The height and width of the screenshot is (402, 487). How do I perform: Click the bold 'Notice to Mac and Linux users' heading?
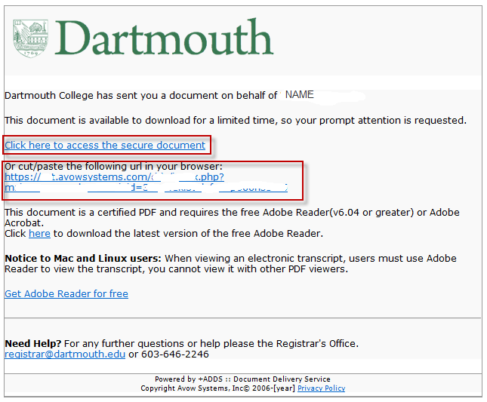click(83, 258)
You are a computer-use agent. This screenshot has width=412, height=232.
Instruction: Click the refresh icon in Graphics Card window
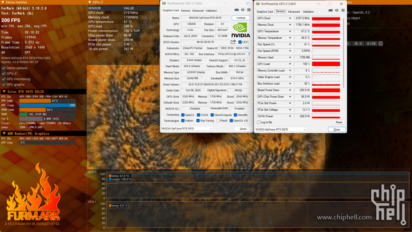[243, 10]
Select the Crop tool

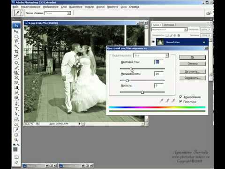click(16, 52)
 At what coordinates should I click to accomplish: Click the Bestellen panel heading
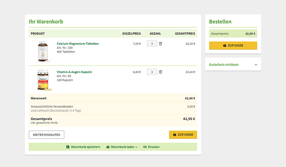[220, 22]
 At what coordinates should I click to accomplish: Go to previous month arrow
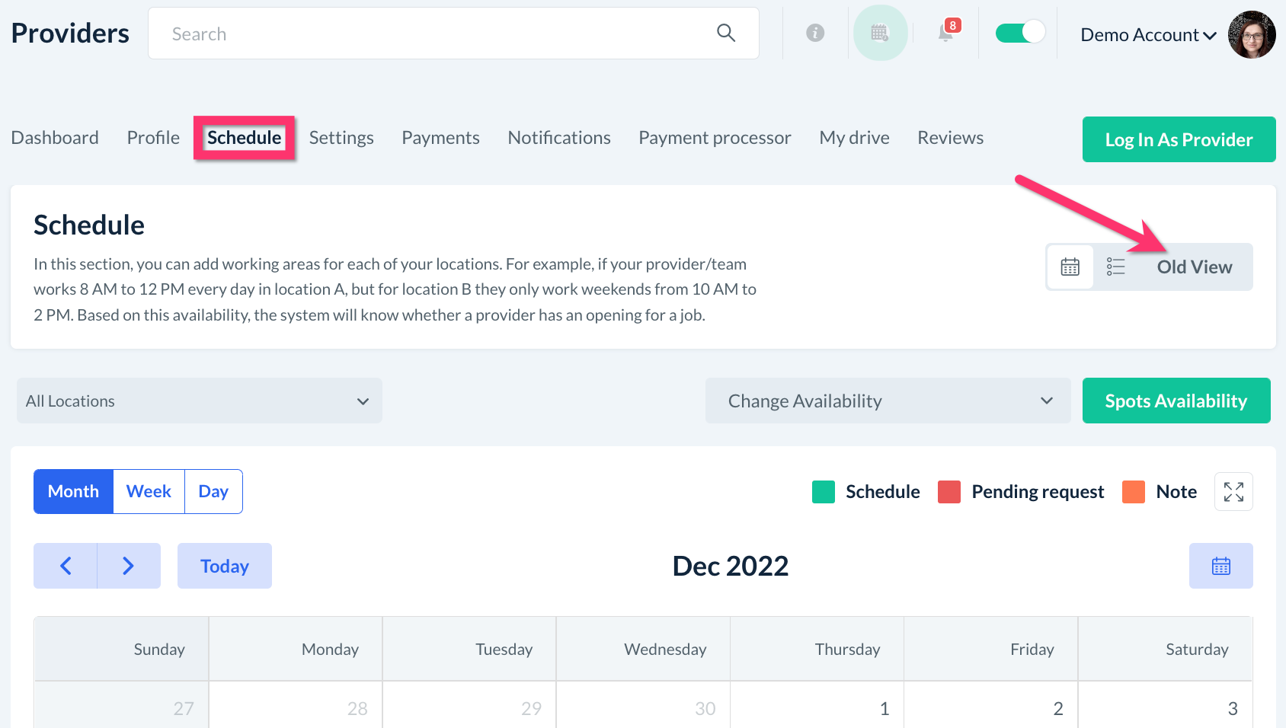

**TASK INSTRUCTIONS**
Print all of the material above word for word, but leave out the pictures.

**WORKED ANSWER**
The height and width of the screenshot is (402, 487). How do I perform: Click the bold 'Notice to Mac and Linux users' heading?
click(83, 258)
You are a computer-use agent. This screenshot has width=412, height=232.
Instruction: Click the refresh icon in Graphics Card window
[243, 10]
Select the Crop tool

click(16, 52)
 At what coordinates should I click to accomplish: Click the Bestellen panel heading
[220, 22]
 At what coordinates should I click to accomplish: Go to previous month arrow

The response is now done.